Jeannie Kahwajy: Catching Everything As Help
“I want to catch what people are offering, catch everything as help; like Aikido. Aikido is a martial art where it doesn’t matter what intention somebody is moving towards you with. I can always catch it as helpful energy — I get to develop this redirecting skill.”
Jeannie Kahwajy is an executive coach and the CEO of Effective Interactions. She believes an attitude of love is the most effective way to show up for all our interactions. It’s a theory she’s put to the test (often with jaw-dropping results) in challenging encounters with diverse personalities, including a purse-thief on board a moving train, a seemingly biased employer, a cocky student, and a rude colleague.
In this in-depth interview she shares fascinating stories of her approach, and helpful guidelines for putting it into practice. Learn more from this dynamic leader who is dedicated to the proposition that there’s no good reason to have a bad interaction. Ever.
Jeannie Kahwajy: Catch Everything As Help
–by Awakin Call Editors, Apr 11, 2017
Jeannie Kahwajy is a scholar, executive coach and the founder of Effective Interactions. She believes an attitude of love is the most effective way to show up for all interactions, including those in the workplace. What follows is an edited version of her Awakin Call interview, moderated by Preeta Bansal and hosted by Aryae Coopersmith. You can access the recording of the call and the full-length transcript here.
Preeta: Jeannie Kahwajy believes it is possible for a single participant in an interaction to adapt his or her behavior and alter the communication dynamic, even when interacting with someone stuck in another mode.
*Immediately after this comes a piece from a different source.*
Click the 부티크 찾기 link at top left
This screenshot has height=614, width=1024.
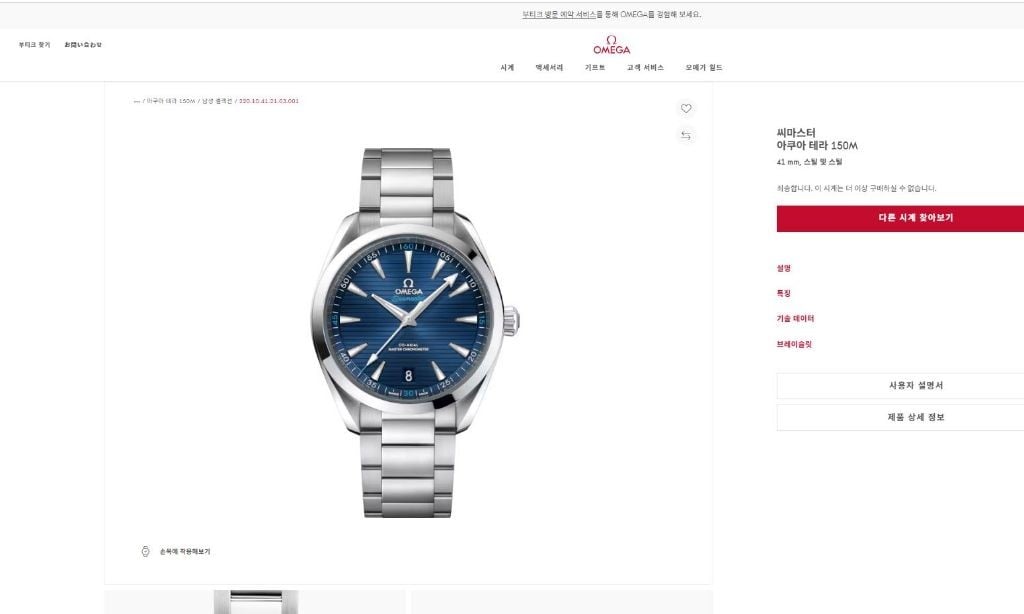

She has been inspired to challenge the traditional paradigm of interactions, including the acclaimed ‘self-fulfilling prophecy’ theory.
This theory states that what a teacher or another higher-standing individual expects of me, will often define how I perform or behave in that interaction. In popular parlance, it’s often known as the ‘Pygmalion effect’ named for George Bernard Shaw’s play Pygmalion, adapted for the stage and the movies as ‘My Fair Lady’. In ‘Pygmalion’, Eliza Doolittle explains to Mrs. Higgins that the difference between a lady and a flower girl lies not in how she behaves, but in how she is treated.
This theory, designed to explain the performance consequences of low expectations, views the low-target person as someone who is powerless to affect the power dynamic within the relationship. This together with confirmation bias — the concept that those in authority tend to hear people and ideas that confirms what they already agree with, can often lead to organizational stagnation and creativity loss.
Jeannie kind of uproots all these ideas. She was motivated to understand how a single person, especially a person lower in the hierarchy, can interrupt this negative cycle and stop being a passive recipient. And what she found in her research is that the low-status person can actually love the higher-status person into finding their way out of the belief-consistency-trap. She calls this ‘the receiving mode’. This is the mode in which a person views and treats every relationship before them as an opportunity to learn and love, rather than to perform, do, and display.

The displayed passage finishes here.